Il primo popolo di lingua greca che si sia stanziato sulla terraferma fu quello dei Micenei, così chiamati dalla loro più importante città, Micene, nel Peloponneso. Provenienti da una zona non meglio precisata dell’Oriente, forse incalzati anch’essi da altri popoli in fase di migrazione , nel 1900 a.C. presero possesso dei territori di quella che sarebbe poi diventata  la Grecia classica, dalla Macedonia al Peloponneso. Il loro spirito bellicoso , le loro usanze rozze e primitive  mal si inserivano in un ambiente ricco di cultura e di traffici qual era il bacino orientale  del Mediterraneo in quel tempo. Fu infatti il contatto con i Cretesi e poi con i più lontani Egizi che maturò lentamente la loro civiltà , che li aiutò a dirozzare le loro usanze , i loro costumi, la loro arte.
Dall’inizio del 1500 a.C. i contatti con i Cretesi si intensificarono  a tal punto che le due civiltà , quella minoica  e quella micenea finirono per esprimersi con caratteri affini , a volte perfino identici.

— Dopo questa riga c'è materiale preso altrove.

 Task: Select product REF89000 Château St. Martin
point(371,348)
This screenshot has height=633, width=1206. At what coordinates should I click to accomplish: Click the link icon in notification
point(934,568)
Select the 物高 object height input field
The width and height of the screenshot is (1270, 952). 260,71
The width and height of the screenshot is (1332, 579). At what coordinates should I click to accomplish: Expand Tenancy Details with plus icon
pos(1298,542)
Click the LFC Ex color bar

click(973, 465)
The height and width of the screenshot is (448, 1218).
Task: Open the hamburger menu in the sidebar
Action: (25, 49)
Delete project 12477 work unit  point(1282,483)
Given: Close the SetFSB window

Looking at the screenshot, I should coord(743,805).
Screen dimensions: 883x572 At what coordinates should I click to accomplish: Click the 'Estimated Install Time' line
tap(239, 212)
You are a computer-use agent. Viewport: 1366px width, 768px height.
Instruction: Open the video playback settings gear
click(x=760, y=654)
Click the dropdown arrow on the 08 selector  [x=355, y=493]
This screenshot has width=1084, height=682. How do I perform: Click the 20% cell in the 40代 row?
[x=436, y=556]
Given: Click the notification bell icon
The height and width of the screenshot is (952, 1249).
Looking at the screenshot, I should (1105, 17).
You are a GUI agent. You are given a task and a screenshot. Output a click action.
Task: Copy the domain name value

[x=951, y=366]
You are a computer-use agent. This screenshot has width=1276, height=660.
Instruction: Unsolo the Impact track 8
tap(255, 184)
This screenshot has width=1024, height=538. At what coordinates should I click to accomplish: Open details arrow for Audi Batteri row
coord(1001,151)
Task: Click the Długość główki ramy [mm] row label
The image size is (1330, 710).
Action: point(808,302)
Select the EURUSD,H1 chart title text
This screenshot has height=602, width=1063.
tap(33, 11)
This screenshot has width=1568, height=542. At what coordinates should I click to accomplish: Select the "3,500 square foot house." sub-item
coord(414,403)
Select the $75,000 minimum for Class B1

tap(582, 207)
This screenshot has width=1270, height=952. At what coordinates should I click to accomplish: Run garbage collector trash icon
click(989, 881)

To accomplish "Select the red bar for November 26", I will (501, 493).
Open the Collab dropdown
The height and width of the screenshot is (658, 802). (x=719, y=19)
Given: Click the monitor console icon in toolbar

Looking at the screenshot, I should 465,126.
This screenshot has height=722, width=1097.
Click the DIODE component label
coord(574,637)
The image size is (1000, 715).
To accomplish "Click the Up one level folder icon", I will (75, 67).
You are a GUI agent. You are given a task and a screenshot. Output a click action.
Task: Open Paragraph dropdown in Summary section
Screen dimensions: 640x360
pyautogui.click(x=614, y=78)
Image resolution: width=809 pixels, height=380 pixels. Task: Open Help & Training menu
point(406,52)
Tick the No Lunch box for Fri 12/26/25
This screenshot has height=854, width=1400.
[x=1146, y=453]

Sebbene questo genere di rapporti non sia ancora  del tutto noto nei suoi aspetti culturali più significativi , e tuttavia certo che Micene cominciò a progredire in modo più deciso dopo la conquista violenta di Creta e la conseguente  distruzione di Cnosso . E’ probabile che i pacifici ed evoluti Cretesi , dopo un primo periodo di naturale sconcerto , si siano inseriti felicemente nella nuova realtà politico sociale  in cui i loro conquistatori  li avevano costretti.
Da questo connubio di forza e cultura nacque una nuova civiltà che se per alcuni aspetti può essere considerata naturale continuazione della civiltà minoica , riuscì a differenziarsene in modo netto con il passare del tempo  e finì con il raggiungere una propria fisionomia  nei tre secoli che seguirono .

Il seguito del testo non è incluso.